Thursday, March 10, 2011

grumbler

"but ye'll have had experiences…it begins with a grumbling mood, and yourself still distinct from it: perhaps criticizing it. And yourself, in a dark hour, may will that mood, embrace it. Ye can repent and come out of it again. But there may come a day when you can do that no longer. Then there will be no you left to criticize the mood, nor even to enjoy it, but just the grumble itself going on forever like a machine…"(C.S. Lewis, The Great Divorce)

Funny thing about growing up and getting older is that you learn and experience so much. This year has really been a transitional year for me. It has opened my eyes to the person that I am and the person that I hope to one day be. I've come to realize that the decisions we make and the the way in which we choose to see and interact with the world around us has a phenomenal effect on the person we are and will eventually become. In a way, we choose our own reality. Our decisions determine our experiences. These experiences, in turn, are made up of the people we meet, the clubs and activities we choose to take part in, the classes we take, the future we desire, etc…along with the person we choose to project ourselves to be and the company we keep. It has to do with the little decisions that we make whether it be what we choose to eat today for lunch or whether or not we decide to stay up and write that paper due tomorrow. I had never really wanted to believe it before, but, in all practical reality, we are essentially the complete sum of our experiences. Sure, you might have heard all of this before, big whoop right? But, in all honesty, its all been a pretty huge deal for me.
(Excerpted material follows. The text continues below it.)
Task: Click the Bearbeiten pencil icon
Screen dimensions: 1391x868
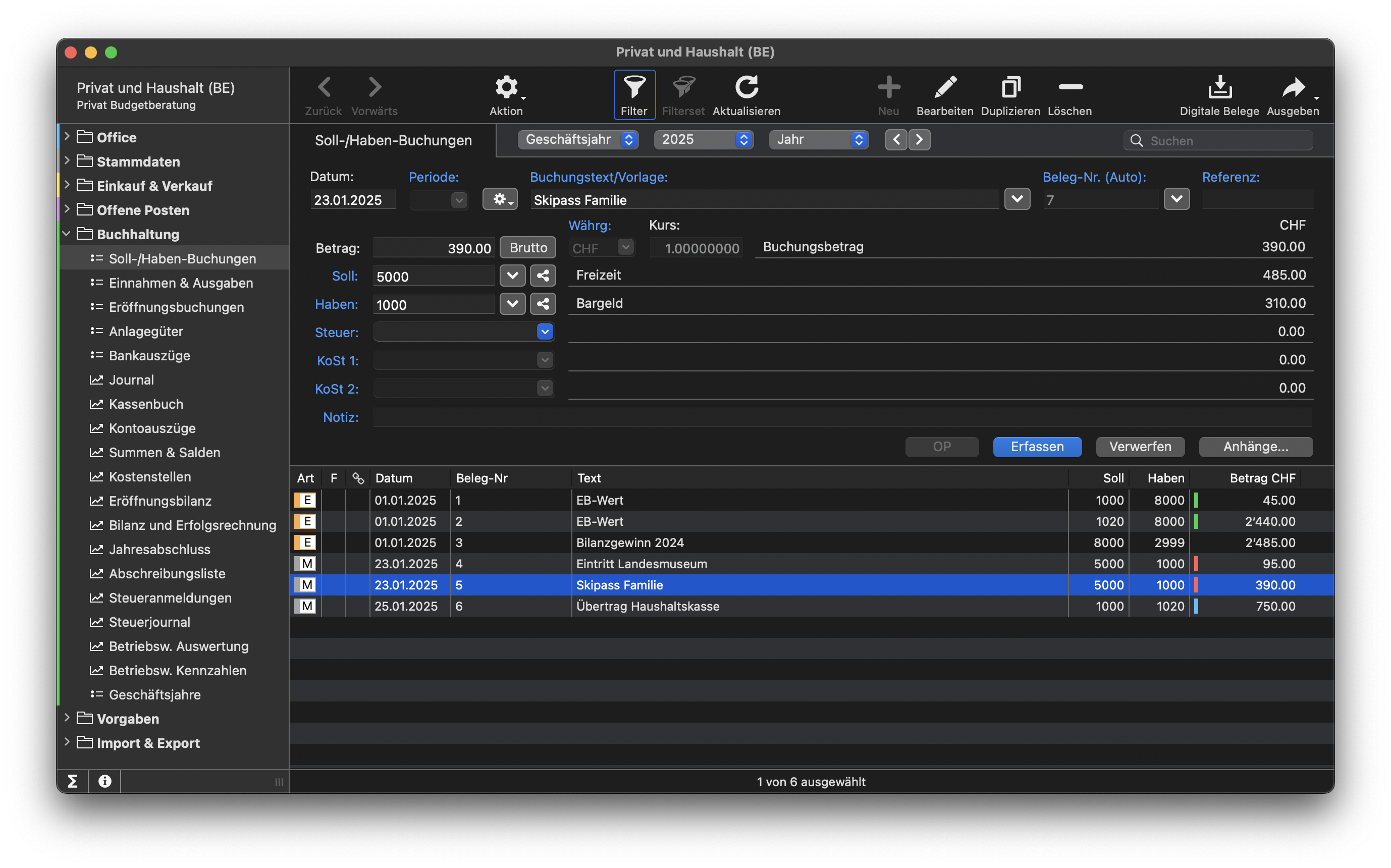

In general, I've been a bit of a pushover, a crowd-pleaser, all my life. I've let so many other external forces control and take me over. So much so that sometimes I've felt like a machine just spitting out answers, empty smiles, waves, and homework assignments. I've let myself be consumed by doubt, confusion, and fear. But, recently I've decided that I'm sick and tired of closing myself up, of embracing the unreal. I am more than enough. I am real.